Shoulder angel: Don't forget to be completely honest about the assumptions you're making.

I didn't say this when talking about Gin Rummy games but the assumption with a binomial process is that all trials are iid (independent and identically distributed). Since I assumed my skill level remained the same over all games and that the AI skill doesn't change either, this assumption seems fair. In football games this assumption is weaker (but we're going to make it anyway). For example, Brett Favre has 117 games here. That would take at least 8 seasons to play that many games (ignoring the playoffs). A quarterback's skill can vary over time. I don't have the raw data but how the game plays out matters, too. Was the team ahead and then gave up a meaningless end-game touchdown? Were they behind near the end and taking more risks to win? Were they playing at home? Who were they playing? The point of this is that iid is not as strong of an assumption as it was in Gin Rummy. But, like I said, we're going to make it anyway.

So if we add some new columns to the table and sort it by the lower bound of our 95% confidence interval we get the following.

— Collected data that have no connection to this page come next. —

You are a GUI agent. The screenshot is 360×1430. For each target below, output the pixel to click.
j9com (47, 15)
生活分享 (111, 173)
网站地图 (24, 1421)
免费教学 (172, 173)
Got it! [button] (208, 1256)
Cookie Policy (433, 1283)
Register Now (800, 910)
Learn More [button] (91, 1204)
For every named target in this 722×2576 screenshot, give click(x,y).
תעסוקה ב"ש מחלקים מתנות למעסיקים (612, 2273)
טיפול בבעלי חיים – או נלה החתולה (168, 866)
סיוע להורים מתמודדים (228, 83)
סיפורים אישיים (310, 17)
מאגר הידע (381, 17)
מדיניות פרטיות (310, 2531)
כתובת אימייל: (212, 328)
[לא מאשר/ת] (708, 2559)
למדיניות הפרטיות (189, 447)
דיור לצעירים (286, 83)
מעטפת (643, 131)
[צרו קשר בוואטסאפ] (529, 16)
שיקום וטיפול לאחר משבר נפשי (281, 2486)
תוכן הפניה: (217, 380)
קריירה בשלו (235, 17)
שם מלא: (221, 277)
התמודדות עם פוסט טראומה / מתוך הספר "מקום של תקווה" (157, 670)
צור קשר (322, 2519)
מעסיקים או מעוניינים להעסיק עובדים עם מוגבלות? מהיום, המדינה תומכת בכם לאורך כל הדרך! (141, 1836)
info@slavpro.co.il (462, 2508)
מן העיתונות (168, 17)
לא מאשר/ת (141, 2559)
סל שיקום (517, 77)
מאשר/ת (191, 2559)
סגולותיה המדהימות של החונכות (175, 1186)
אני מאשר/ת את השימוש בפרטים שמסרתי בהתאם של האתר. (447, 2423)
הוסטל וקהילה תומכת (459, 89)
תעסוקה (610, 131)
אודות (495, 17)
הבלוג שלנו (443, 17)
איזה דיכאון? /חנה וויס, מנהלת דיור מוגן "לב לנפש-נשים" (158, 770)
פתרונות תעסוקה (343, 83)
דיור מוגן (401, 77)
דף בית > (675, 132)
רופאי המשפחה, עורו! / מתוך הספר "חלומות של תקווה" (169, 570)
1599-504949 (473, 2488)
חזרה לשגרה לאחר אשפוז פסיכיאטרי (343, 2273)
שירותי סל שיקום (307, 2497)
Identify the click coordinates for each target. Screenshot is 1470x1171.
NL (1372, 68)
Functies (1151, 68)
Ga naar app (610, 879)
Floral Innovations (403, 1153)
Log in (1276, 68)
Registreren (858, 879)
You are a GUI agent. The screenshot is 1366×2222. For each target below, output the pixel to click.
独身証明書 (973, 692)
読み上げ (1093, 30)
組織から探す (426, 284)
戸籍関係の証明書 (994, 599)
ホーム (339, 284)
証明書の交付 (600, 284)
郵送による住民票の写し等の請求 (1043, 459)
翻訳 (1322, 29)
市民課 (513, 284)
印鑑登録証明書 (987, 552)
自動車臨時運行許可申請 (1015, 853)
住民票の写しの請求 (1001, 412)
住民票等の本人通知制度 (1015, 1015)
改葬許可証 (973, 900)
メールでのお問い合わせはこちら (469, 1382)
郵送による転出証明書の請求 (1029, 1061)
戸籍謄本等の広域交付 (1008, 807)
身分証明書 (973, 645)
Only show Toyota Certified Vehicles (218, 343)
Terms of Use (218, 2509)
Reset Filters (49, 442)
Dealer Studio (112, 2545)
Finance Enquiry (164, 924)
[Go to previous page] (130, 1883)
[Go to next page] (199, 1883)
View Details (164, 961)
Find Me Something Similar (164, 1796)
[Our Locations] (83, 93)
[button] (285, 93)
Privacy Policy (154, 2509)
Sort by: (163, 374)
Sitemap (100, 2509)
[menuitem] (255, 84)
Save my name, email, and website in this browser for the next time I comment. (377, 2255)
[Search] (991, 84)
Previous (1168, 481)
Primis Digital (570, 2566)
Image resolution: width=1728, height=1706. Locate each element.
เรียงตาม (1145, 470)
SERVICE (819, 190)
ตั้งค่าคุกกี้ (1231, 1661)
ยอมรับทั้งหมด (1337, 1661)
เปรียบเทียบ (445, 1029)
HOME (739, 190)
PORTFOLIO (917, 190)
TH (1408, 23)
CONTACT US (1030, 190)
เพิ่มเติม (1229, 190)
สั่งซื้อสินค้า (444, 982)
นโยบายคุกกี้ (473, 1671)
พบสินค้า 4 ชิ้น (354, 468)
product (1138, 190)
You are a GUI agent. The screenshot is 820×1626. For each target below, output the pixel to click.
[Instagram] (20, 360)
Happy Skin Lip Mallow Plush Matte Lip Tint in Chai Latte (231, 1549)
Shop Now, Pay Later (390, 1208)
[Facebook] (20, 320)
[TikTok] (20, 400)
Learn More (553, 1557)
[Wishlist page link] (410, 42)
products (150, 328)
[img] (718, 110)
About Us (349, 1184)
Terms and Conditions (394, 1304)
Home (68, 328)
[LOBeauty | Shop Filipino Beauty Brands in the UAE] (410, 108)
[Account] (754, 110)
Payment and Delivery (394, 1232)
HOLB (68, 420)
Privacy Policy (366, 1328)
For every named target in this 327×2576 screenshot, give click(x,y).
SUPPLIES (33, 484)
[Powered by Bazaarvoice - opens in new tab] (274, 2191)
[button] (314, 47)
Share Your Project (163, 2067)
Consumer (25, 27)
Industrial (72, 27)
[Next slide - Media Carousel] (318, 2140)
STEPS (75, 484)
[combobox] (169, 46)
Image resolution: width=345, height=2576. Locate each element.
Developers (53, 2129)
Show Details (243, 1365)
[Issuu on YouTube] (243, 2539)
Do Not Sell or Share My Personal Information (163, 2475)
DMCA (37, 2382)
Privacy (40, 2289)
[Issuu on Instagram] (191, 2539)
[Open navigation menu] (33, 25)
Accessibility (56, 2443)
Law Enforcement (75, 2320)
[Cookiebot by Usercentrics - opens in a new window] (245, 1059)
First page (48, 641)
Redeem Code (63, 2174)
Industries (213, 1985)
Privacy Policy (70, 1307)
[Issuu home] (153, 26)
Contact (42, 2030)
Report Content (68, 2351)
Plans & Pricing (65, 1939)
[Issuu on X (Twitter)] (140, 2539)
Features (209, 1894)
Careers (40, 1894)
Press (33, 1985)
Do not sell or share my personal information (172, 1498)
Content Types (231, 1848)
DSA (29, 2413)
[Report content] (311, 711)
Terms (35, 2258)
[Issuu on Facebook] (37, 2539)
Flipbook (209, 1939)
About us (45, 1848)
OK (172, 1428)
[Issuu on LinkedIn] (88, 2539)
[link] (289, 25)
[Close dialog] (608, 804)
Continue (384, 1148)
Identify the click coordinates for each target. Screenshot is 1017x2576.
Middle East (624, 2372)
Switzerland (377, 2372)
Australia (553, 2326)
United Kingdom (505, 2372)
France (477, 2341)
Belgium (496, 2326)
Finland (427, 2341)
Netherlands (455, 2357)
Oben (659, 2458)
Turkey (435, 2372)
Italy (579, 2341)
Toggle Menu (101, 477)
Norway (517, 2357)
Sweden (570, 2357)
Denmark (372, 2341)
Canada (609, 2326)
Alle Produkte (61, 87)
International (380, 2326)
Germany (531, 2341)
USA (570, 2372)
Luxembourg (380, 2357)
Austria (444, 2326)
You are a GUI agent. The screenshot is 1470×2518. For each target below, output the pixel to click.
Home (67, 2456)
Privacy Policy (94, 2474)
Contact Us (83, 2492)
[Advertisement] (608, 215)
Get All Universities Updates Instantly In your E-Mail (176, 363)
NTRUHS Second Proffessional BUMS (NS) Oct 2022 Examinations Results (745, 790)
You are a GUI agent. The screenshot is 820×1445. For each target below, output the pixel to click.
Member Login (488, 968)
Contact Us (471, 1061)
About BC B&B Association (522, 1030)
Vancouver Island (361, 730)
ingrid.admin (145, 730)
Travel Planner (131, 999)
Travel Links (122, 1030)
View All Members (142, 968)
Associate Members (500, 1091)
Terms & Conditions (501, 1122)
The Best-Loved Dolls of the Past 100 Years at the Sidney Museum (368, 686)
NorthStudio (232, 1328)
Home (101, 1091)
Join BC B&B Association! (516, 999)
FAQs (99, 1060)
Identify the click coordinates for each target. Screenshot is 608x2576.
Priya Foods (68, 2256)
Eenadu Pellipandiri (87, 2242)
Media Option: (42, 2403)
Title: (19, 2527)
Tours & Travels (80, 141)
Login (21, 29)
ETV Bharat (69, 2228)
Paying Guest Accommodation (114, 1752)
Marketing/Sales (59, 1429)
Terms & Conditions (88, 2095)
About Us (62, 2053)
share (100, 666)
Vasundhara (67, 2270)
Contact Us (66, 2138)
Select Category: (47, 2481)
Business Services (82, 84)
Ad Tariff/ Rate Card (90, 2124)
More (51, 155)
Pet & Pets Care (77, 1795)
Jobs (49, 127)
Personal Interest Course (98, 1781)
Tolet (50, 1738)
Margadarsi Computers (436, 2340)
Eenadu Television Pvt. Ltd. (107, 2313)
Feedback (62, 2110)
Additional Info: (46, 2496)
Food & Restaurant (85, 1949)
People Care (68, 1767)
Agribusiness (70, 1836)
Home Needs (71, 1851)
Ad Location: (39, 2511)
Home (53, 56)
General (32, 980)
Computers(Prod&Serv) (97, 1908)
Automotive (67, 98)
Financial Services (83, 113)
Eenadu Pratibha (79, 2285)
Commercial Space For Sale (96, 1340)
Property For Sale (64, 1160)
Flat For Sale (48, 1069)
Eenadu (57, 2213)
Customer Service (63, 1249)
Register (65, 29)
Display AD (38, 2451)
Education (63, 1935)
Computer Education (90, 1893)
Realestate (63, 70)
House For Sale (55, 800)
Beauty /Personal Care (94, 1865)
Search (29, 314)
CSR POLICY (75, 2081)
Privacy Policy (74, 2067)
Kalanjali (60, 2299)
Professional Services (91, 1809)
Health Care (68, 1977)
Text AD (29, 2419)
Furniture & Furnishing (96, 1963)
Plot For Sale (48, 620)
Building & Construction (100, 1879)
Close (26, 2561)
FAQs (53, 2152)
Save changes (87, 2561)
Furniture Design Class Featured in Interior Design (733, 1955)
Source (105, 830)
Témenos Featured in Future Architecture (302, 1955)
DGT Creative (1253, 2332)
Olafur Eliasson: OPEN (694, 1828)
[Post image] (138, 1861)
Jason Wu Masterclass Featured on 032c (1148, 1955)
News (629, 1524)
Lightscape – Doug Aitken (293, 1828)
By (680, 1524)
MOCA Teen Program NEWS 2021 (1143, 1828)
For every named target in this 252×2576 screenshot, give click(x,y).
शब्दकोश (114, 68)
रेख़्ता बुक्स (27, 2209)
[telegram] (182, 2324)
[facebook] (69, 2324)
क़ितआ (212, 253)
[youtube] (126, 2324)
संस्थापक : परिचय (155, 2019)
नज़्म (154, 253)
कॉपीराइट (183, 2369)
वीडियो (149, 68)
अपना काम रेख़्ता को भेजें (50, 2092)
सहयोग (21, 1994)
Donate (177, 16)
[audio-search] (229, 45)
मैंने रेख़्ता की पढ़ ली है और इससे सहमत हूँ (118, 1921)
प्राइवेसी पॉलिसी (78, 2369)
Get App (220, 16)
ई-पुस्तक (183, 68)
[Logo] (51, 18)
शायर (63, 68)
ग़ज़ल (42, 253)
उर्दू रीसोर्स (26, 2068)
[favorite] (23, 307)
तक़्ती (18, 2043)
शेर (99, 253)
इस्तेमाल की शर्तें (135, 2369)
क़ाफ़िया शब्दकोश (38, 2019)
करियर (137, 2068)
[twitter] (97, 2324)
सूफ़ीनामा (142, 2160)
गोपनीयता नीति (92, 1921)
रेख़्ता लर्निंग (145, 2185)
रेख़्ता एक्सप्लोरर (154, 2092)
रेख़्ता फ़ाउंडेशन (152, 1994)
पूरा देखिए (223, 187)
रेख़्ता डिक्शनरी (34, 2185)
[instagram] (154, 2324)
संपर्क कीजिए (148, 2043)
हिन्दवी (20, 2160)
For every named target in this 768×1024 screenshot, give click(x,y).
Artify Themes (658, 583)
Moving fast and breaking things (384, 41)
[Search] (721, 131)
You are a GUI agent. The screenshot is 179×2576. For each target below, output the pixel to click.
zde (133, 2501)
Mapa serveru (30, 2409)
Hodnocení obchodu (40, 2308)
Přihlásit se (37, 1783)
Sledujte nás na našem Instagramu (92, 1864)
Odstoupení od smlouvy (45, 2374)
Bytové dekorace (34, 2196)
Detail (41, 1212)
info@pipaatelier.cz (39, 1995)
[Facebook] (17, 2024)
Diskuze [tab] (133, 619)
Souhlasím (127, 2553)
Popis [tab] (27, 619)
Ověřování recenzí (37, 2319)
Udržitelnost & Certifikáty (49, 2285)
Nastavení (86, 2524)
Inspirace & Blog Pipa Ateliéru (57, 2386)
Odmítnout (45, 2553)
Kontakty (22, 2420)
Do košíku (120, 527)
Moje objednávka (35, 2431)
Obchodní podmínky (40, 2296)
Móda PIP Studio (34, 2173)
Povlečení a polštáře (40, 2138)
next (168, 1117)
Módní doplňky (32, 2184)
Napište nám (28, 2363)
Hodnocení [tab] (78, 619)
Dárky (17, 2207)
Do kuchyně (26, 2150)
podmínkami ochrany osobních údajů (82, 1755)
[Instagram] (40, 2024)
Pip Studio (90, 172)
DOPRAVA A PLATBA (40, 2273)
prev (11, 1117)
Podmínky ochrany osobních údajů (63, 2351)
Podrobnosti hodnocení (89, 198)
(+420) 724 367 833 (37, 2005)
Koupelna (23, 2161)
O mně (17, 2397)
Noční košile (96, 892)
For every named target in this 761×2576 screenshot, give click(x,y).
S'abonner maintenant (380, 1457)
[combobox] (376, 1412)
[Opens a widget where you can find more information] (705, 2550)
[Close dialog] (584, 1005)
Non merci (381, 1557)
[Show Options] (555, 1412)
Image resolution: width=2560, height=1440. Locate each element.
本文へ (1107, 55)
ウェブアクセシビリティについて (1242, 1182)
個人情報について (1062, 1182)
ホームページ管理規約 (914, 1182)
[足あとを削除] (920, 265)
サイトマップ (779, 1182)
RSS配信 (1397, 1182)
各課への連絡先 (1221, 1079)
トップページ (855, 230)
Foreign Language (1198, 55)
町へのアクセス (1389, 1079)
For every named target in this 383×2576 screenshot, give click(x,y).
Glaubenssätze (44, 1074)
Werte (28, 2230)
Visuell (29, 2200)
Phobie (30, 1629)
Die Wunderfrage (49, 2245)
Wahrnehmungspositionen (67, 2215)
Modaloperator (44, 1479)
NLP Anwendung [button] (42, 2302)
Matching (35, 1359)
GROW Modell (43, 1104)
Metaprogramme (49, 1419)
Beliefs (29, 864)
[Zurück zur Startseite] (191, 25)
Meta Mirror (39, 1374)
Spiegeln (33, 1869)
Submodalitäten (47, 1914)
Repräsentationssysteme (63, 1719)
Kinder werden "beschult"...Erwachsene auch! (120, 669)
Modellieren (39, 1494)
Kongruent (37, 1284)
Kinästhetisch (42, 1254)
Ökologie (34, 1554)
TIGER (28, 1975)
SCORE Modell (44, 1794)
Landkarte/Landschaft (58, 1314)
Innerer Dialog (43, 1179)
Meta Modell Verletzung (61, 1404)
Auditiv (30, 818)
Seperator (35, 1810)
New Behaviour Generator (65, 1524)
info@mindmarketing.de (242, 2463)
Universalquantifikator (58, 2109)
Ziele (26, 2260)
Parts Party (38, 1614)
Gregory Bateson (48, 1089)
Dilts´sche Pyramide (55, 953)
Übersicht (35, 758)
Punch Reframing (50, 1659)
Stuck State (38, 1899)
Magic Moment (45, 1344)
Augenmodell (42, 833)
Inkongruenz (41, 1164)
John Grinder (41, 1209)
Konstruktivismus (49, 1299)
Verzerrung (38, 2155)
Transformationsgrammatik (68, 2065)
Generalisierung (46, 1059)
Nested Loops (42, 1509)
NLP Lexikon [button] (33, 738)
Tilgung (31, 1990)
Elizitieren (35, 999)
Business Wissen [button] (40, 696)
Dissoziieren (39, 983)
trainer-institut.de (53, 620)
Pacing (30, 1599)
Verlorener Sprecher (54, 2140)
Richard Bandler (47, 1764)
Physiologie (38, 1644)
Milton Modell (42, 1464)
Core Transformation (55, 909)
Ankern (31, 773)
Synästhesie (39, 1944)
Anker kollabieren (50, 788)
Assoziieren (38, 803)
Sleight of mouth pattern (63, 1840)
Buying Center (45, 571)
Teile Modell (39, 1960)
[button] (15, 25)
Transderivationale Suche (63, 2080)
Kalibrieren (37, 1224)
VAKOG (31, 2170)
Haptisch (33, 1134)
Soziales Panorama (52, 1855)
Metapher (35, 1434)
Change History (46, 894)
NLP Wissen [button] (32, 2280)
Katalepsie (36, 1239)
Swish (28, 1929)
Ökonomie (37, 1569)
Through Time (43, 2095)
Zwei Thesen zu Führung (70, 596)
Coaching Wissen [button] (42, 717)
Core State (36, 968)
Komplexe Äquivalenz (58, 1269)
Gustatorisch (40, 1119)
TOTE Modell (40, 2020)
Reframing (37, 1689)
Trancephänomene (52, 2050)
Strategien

Player GP W L Win% Win% LB Win% UB Win% Rank LB Rank Change
Tom Brady 76 54 22 0.711 0.595 0.809 1 1 0
Peyton Manning 103 66 37 0.641 0.540 0.733 3 2 1
Jim Kelly 69 44 25 0.638 0.513 0.750 4 3 1
Jay Schroeder 52 34 18 0.654 0.509 0.780 2 4 -2
Dan Marino 107 64 43 0.598 0.499 0.692 8 5 3
Brett Favre 117 68 49 0.581 0.486 0.672 11 6 5
Matt Hasselbeck 65 40 25 0.615 0.486 0.733 5 7 -2
Ken Stabler 67 41 26 0.612 0.485 0.729 6 8 -2
John Elway 112 64 48 0.571 0.474 0.665 14 9 5
Jake Plummer 53 32 21 0.604 0.460 0.735 7 10 -3
Brian Sipe 57 34 23 0.596 0.458 0.724 9 11 -2
Terry Bradshaw 59 35 24 0.593 0.457 0.719 10 12 -2
Joe Montana 69 40 29 0.580 0.455 0.698 13 13 0
Phil Simms 71 40 31 0.563 0.440 0.681 17 14 3
Dave Krieg 80 44 36 0.550 0.435 0.662 20 15 5
Ben Roethlisberger 64 36 28 0.563 0.433 0.686 18 16 2
Eli Manning 60 34 26 0.567 0.432 0.694 16 17 -1
Dan Pastorini 58 33 25 0.569 0.432 0.698 15 18 -3
Joe Theismann 50 29 21 0.580 0.432 0.718 12 19 -7
Fran Tarkenton 55 31 24 0.564 0.423 0.697 19 20 -1

Congratulations to Brett Favre and John Elway. Sorry, Joe Theismann. Interesting also is that only four quarterbacks have lower bound numbers higher than 0.500. That's not to say the rest of the quarterbacks weren't any better than some average replacement but it does go to show just how hard it is to be a really dominant quarterback in close games over a long period of time. Again that comes back to just how much other factors come into play in the outcome of a football game.